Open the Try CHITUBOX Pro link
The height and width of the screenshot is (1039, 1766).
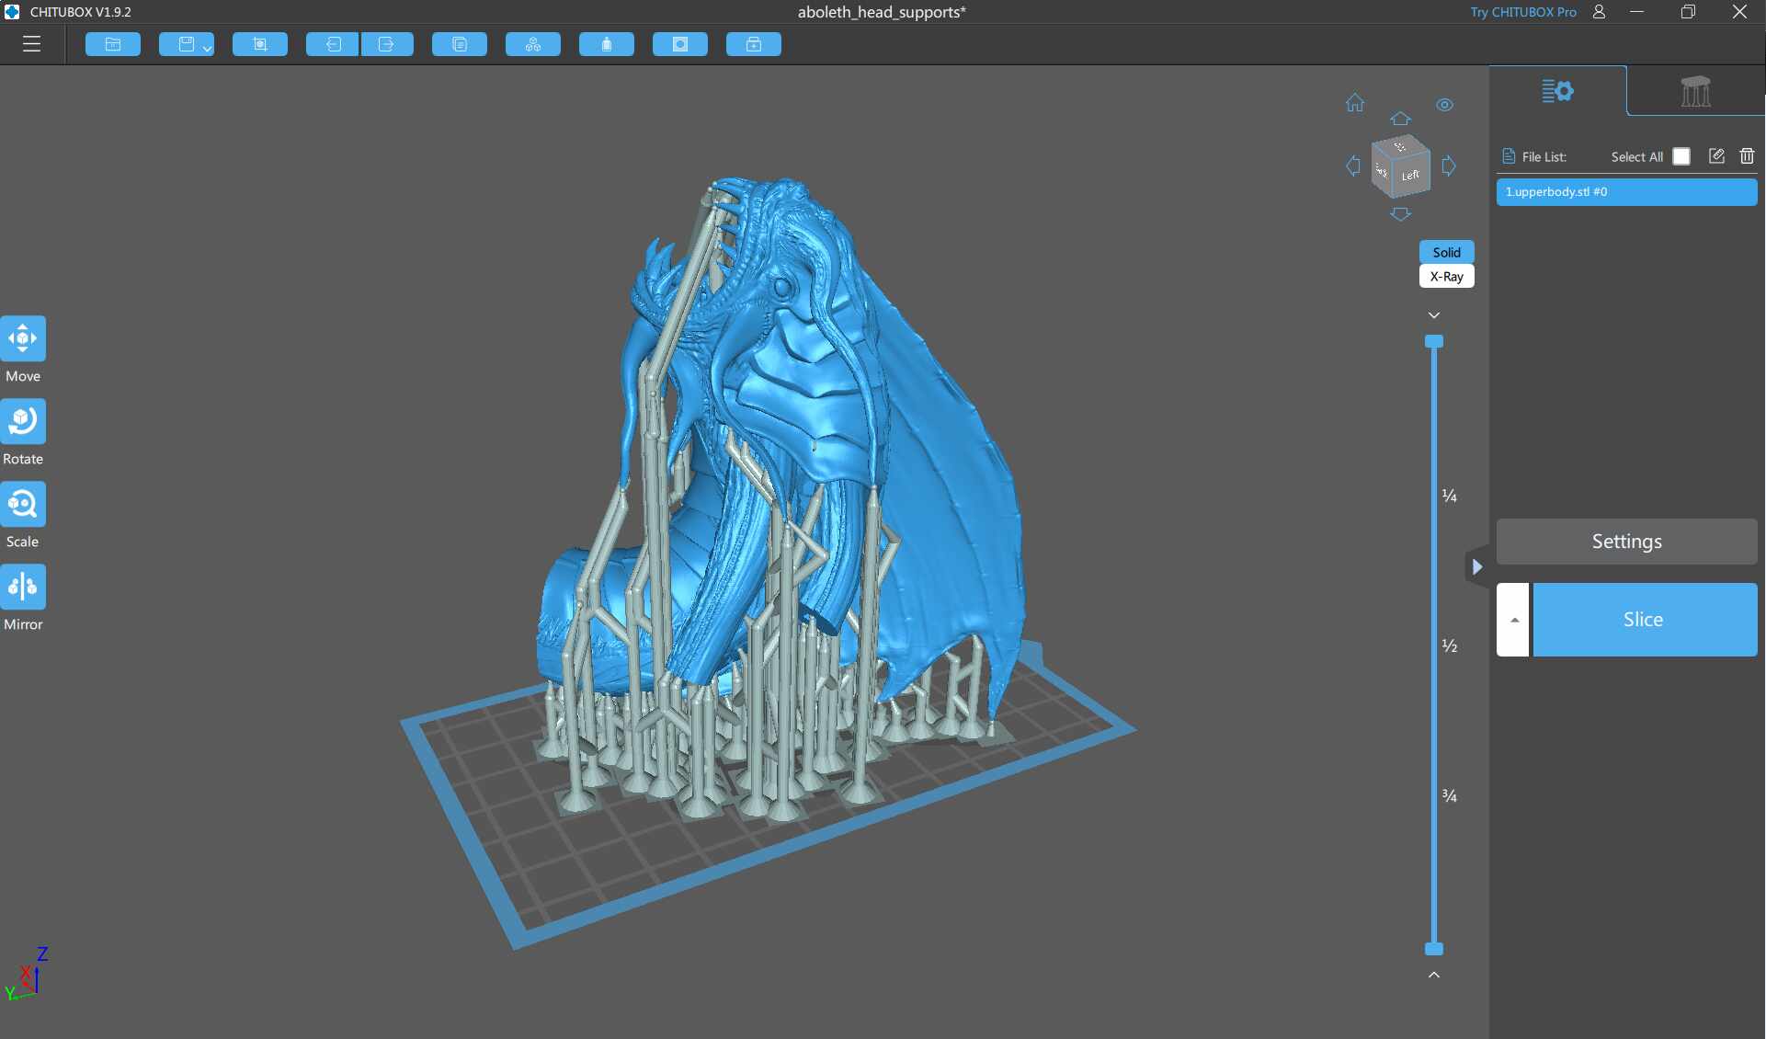pyautogui.click(x=1521, y=12)
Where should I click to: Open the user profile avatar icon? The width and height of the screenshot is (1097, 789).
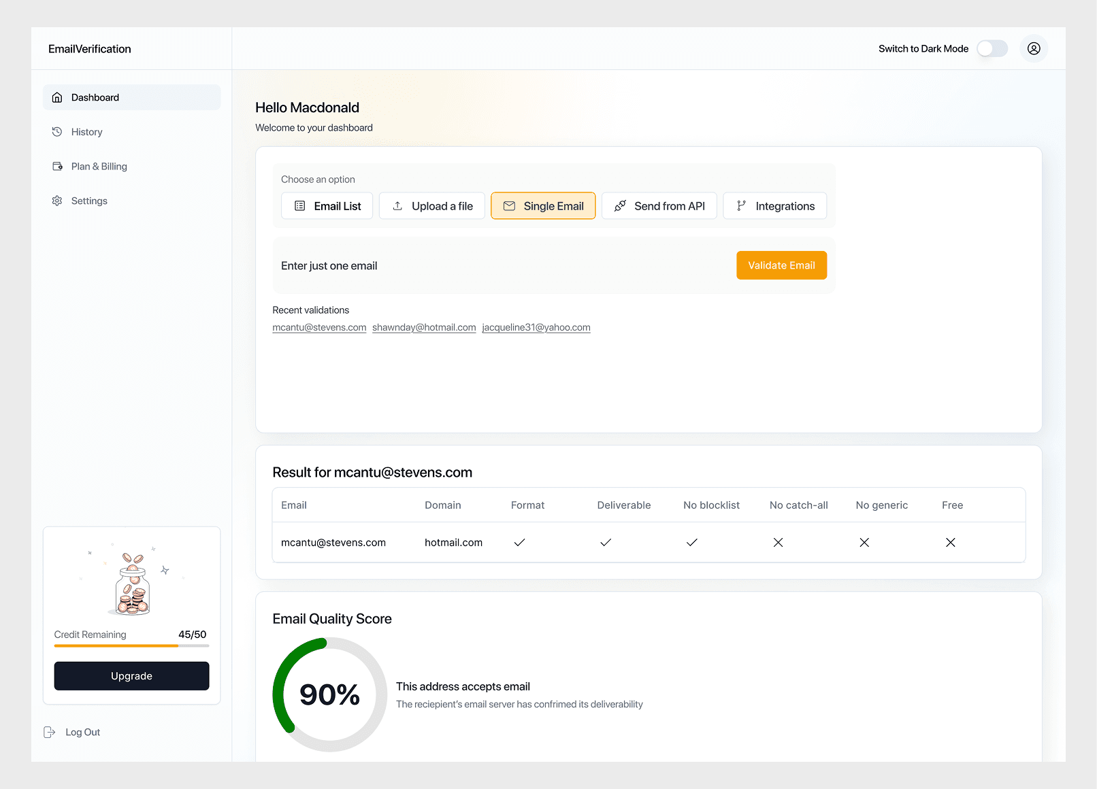pos(1034,48)
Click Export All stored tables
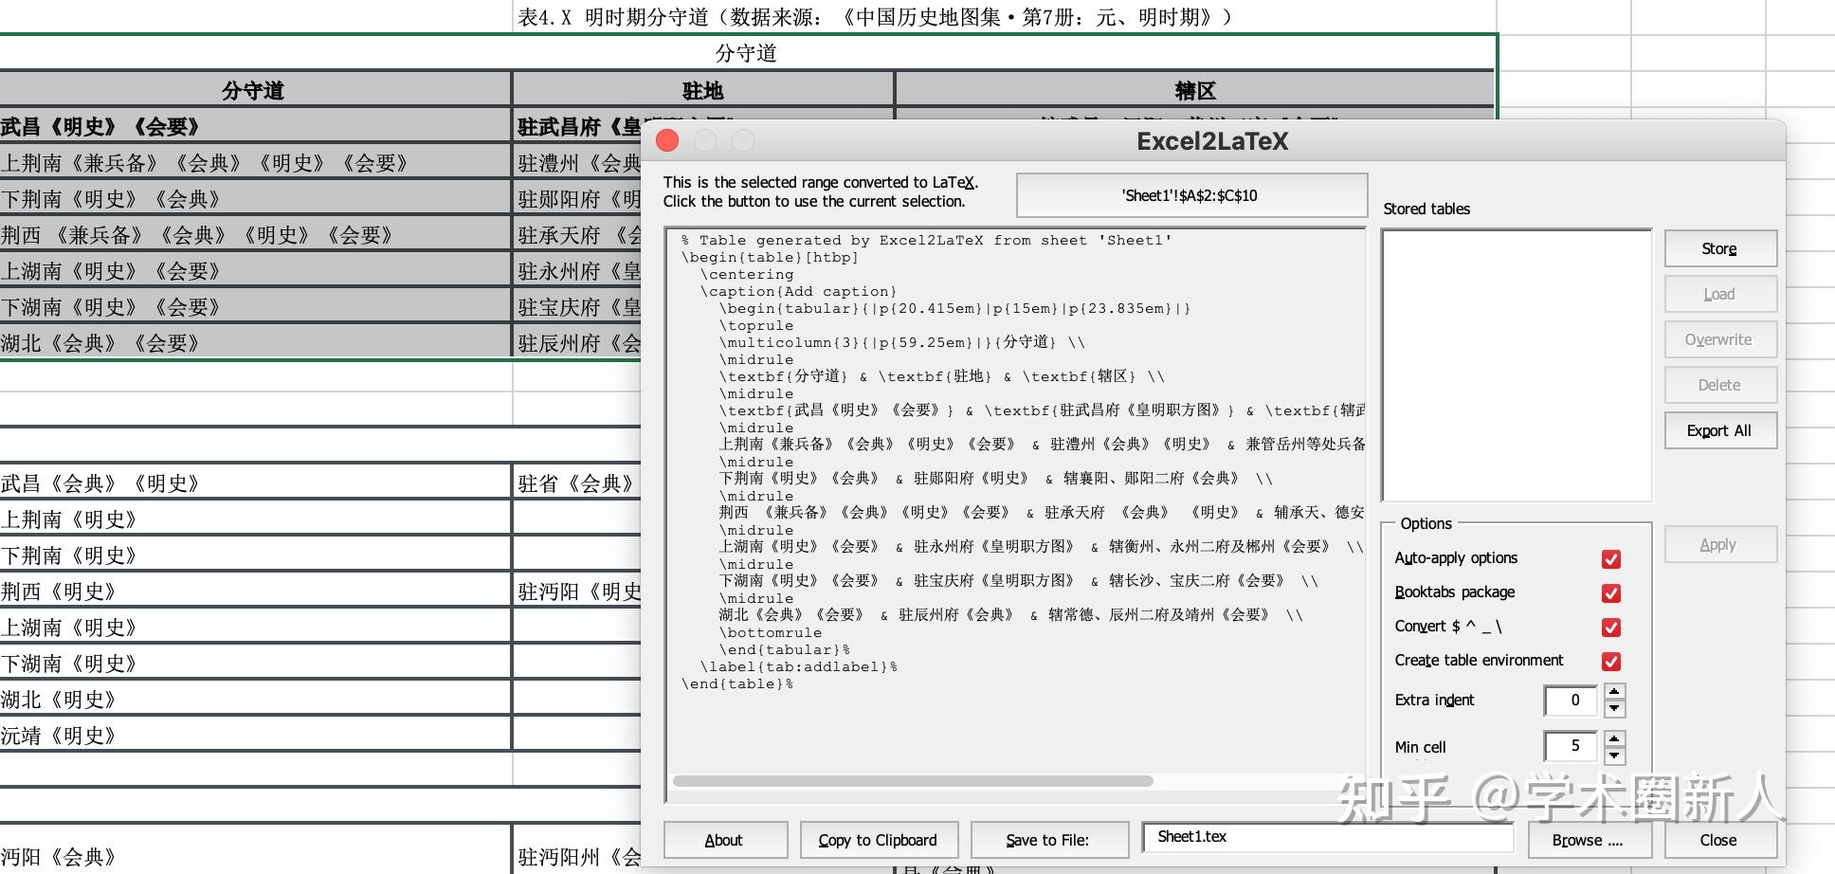This screenshot has width=1835, height=874. (1719, 430)
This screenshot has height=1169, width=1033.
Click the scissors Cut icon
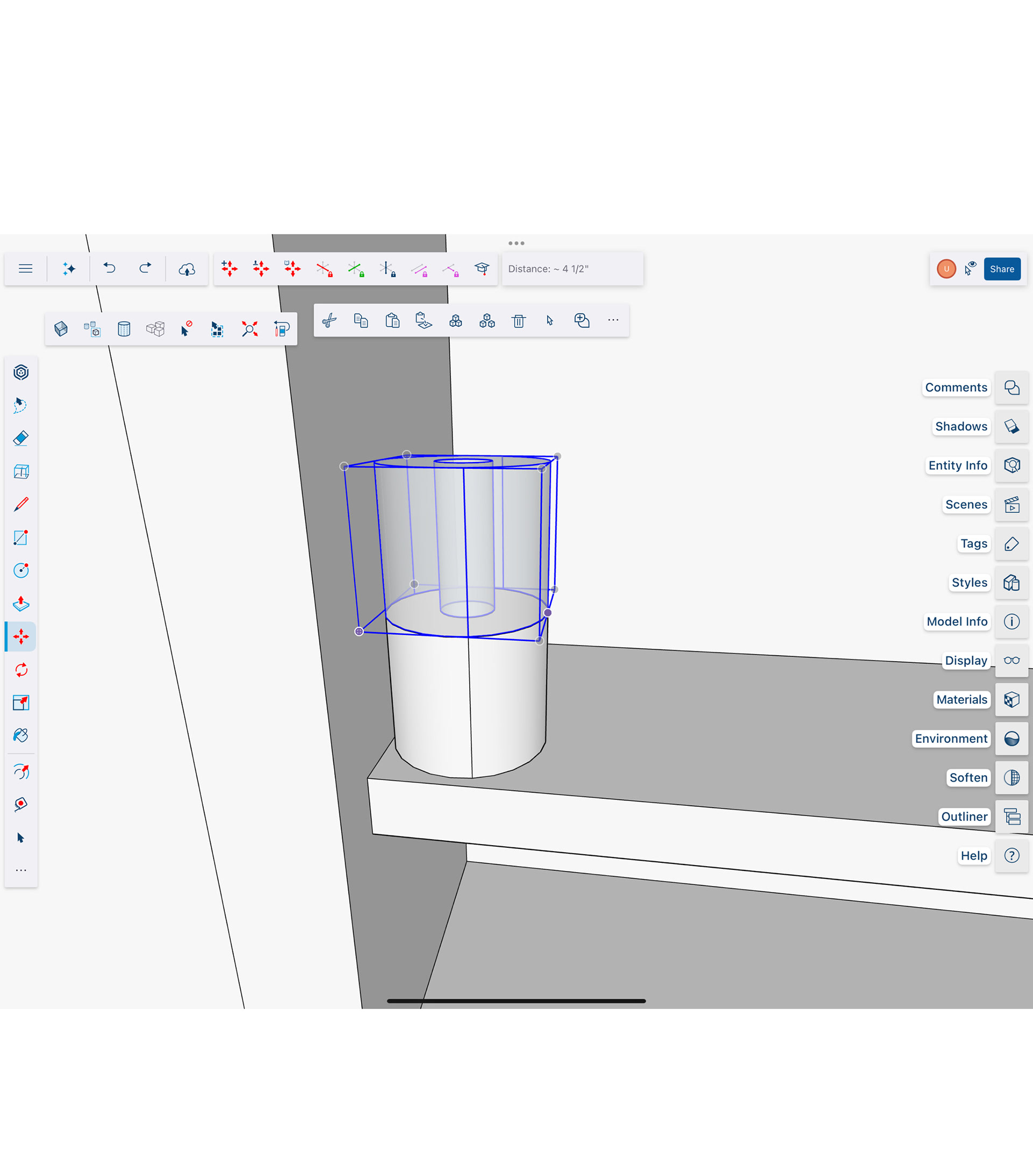329,321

About this exercise:
What is needed is an exact repeat of the lines from the one containing "The height and" through the last line of the records above, both included, with pictures left out.

Exercise result:
The height and width of the screenshot is (1039, 1766).
pyautogui.click(x=1521, y=12)
Where should I click to: Open the user profile avatar icon? The width and height of the screenshot is (1097, 789).
pos(1034,48)
Click Export All stored tables
This screenshot has width=1835, height=874. (1719, 430)
This screenshot has height=1169, width=1033.
Click the scissors Cut icon
329,321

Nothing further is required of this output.